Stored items
****************

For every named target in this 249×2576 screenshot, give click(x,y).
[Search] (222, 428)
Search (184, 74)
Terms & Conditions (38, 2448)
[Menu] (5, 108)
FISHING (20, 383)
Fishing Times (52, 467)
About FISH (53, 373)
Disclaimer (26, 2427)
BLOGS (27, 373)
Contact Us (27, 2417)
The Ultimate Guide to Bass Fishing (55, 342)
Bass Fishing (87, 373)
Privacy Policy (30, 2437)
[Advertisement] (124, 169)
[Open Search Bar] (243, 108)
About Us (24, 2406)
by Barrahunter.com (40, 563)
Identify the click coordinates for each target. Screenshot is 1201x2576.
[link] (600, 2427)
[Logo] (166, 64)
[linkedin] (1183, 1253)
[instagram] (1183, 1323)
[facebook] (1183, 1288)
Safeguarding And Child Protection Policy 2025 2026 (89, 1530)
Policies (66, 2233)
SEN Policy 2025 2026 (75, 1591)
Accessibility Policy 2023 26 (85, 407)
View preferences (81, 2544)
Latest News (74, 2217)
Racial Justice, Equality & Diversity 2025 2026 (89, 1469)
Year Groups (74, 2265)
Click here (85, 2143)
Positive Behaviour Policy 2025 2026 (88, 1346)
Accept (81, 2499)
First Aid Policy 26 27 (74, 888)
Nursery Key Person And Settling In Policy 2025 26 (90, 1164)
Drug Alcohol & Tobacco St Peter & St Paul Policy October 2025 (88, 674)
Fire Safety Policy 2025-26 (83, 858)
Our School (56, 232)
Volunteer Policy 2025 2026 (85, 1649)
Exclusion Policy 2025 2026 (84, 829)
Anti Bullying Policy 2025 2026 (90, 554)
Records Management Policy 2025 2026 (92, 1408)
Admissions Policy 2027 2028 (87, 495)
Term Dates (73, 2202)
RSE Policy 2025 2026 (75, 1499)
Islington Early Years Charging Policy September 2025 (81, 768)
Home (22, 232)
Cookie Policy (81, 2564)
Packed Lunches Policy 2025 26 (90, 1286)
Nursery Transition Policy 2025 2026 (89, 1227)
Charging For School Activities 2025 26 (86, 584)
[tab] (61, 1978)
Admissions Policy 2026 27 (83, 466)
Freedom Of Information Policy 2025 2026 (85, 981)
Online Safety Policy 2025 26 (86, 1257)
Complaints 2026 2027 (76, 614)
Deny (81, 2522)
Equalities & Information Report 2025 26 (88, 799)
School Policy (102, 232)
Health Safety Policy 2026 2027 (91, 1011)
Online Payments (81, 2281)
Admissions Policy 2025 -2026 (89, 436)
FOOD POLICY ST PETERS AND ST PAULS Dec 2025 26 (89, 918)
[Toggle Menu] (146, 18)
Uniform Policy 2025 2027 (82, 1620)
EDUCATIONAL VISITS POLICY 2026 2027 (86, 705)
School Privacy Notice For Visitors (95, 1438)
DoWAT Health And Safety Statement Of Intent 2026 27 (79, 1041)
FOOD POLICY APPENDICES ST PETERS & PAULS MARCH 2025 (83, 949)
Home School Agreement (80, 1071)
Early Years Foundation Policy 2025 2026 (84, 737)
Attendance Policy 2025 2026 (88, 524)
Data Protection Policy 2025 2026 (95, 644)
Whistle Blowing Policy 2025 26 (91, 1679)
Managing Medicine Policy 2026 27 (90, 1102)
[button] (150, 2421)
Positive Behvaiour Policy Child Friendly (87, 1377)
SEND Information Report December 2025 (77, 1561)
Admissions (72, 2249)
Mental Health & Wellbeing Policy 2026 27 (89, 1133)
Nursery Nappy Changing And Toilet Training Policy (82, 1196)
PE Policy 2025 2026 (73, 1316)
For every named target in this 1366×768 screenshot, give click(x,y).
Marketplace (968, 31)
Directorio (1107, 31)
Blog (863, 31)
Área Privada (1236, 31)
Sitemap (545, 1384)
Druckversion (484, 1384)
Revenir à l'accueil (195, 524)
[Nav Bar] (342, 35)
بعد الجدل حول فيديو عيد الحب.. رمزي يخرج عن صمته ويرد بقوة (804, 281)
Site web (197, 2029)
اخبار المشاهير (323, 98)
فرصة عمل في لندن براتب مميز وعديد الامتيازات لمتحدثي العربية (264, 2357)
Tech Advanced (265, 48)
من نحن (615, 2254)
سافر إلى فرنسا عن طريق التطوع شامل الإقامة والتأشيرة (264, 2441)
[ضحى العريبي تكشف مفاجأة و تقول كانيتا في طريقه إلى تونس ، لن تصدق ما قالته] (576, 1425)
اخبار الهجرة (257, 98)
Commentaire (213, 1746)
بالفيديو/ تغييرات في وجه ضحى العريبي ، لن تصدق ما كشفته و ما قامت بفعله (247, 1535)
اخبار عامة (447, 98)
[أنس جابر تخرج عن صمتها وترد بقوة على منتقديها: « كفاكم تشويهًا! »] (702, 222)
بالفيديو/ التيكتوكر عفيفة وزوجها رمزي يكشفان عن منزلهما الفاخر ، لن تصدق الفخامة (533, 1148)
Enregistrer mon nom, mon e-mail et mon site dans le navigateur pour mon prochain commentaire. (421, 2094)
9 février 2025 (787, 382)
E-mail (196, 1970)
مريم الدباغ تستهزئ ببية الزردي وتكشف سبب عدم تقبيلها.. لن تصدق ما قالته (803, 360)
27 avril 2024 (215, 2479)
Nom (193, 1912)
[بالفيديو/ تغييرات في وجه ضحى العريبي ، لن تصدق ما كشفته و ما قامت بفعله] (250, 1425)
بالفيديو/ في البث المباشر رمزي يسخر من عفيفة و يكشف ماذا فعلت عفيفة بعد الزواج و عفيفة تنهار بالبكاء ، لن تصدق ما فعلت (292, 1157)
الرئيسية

****************

* [Task directions]: Output every entry shown above, exactly.

* [Reply to the task]:
For every named target in this 249×2576 screenshot, give click(x,y).
[Search] (222, 428)
Search (184, 74)
Terms & Conditions (38, 2448)
[Menu] (5, 108)
FISHING (20, 383)
Fishing Times (52, 467)
About FISH (53, 373)
Disclaimer (26, 2427)
BLOGS (27, 373)
Contact Us (27, 2417)
The Ultimate Guide to Bass Fishing (55, 342)
Bass Fishing (87, 373)
Privacy Policy (30, 2437)
[Advertisement] (124, 169)
[Open Search Bar] (243, 108)
About Us (24, 2406)
by Barrahunter.com (40, 563)
Identify the click coordinates for each target. Screenshot is 1201x2576.
[link] (600, 2427)
[Logo] (166, 64)
[linkedin] (1183, 1253)
[instagram] (1183, 1323)
[facebook] (1183, 1288)
Safeguarding And Child Protection Policy 2025 2026 (89, 1530)
Policies (66, 2233)
SEN Policy 2025 2026 (75, 1591)
Accessibility Policy 2023 26 (85, 407)
View preferences (81, 2544)
Latest News (74, 2217)
Racial Justice, Equality & Diversity 2025 2026 (89, 1469)
Year Groups (74, 2265)
Click here (85, 2143)
Positive Behaviour Policy 2025 2026 (88, 1346)
Accept (81, 2499)
First Aid Policy 26 27 (74, 888)
Nursery Key Person And Settling In Policy 2025 26 (90, 1164)
Drug Alcohol & Tobacco St Peter & St Paul Policy October 2025 (88, 674)
Fire Safety Policy 2025-26 (83, 858)
Our School (56, 232)
Volunteer Policy 2025 2026 (85, 1649)
Exclusion Policy 2025 2026 (84, 829)
Anti Bullying Policy 2025 2026 (90, 554)
Records Management Policy 2025 2026 (92, 1408)
Admissions Policy 2027 2028 (87, 495)
Term Dates (73, 2202)
RSE Policy 2025 2026 (75, 1499)
Islington Early Years Charging Policy September 2025 (81, 768)
Home (22, 232)
Cookie Policy (81, 2564)
Packed Lunches Policy 2025 26 (90, 1286)
Nursery Transition Policy 2025 2026 (89, 1227)
Charging For School Activities 2025 26 (86, 584)
[tab] (61, 1978)
Admissions Policy 2026 27 (83, 466)
Freedom Of Information Policy 2025 2026 (85, 981)
Online Safety Policy 2025 26 (86, 1257)
Complaints 2026 2027 (76, 614)
Deny (81, 2522)
Equalities & Information Report 2025 26 (88, 799)
School Policy (102, 232)
Health Safety Policy 2026 2027 (91, 1011)
Online Payments (81, 2281)
Admissions Policy 2025 -2026 (89, 436)
FOOD POLICY ST PETERS AND ST PAULS Dec 2025 26 (89, 918)
[Toggle Menu] (146, 18)
Uniform Policy 2025 2027 (82, 1620)
EDUCATIONAL VISITS POLICY 2026 2027 (86, 705)
School Privacy Notice For Visitors (95, 1438)
DoWAT Health And Safety Statement Of Intent 2026 27 (79, 1041)
FOOD POLICY APPENDICES ST PETERS & PAULS MARCH 2025 (83, 949)
Home School Agreement (80, 1071)
Early Years Foundation Policy 2025 2026 (84, 737)
Attendance Policy 2025 2026 (88, 524)
Data Protection Policy 2025 2026 (95, 644)
Whistle Blowing Policy 2025 26 (91, 1679)
Managing Medicine Policy 2026 27 (90, 1102)
[button] (150, 2421)
Positive Behvaiour Policy Child Friendly (87, 1377)
SEND Information Report December 2025 (77, 1561)
Admissions (72, 2249)
Mental Health & Wellbeing Policy 2026 27 (89, 1133)
Nursery Nappy Changing And Toilet Training Policy (82, 1196)
PE Policy 2025 2026 (73, 1316)
For every named target in this 1366×768 screenshot, give click(x,y).
Marketplace (968, 31)
Directorio (1107, 31)
Blog (863, 31)
Área Privada (1236, 31)
Sitemap (545, 1384)
Druckversion (484, 1384)
Revenir à l'accueil (195, 524)
[Nav Bar] (342, 35)
بعد الجدل حول فيديو عيد الحب.. رمزي يخرج عن صمته ويرد بقوة (804, 281)
Site web (197, 2029)
اخبار المشاهير (323, 98)
فرصة عمل في لندن براتب مميز وعديد الامتيازات لمتحدثي العربية (264, 2357)
Tech Advanced (265, 48)
من نحن (615, 2254)
سافر إلى فرنسا عن طريق التطوع شامل الإقامة والتأشيرة (264, 2441)
[ضحى العريبي تكشف مفاجأة و تقول كانيتا في طريقه إلى تونس ، لن تصدق ما قالته] (576, 1425)
اخبار الهجرة (257, 98)
Commentaire (213, 1746)
بالفيديو/ تغييرات في وجه ضحى العريبي ، لن تصدق ما كشفته و ما قامت بفعله (247, 1535)
اخبار عامة (447, 98)
[أنس جابر تخرج عن صمتها وترد بقوة على منتقديها: « كفاكم تشويهًا! »] (702, 222)
بالفيديو/ التيكتوكر عفيفة وزوجها رمزي يكشفان عن منزلهما الفاخر ، لن تصدق الفخامة (533, 1148)
Enregistrer mon nom, mon e-mail et mon site dans le navigateur pour mon prochain commentaire. (421, 2094)
9 février 2025 (787, 382)
E-mail (196, 1970)
مريم الدباغ تستهزئ ببية الزردي وتكشف سبب عدم تقبيلها.. لن تصدق ما قالته (803, 360)
27 avril 2024 (215, 2479)
Nom (193, 1912)
[بالفيديو/ تغييرات في وجه ضحى العريبي ، لن تصدق ما كشفته و ما قامت بفعله] (250, 1425)
بالفيديو/ في البث المباشر رمزي يسخر من عفيفة و يكشف ماذا فعلت عفيفة بعد الزواج و عفيفة تنهار بالبكاء ، لن تصدق ما فعلت (292, 1157)
الرئيسية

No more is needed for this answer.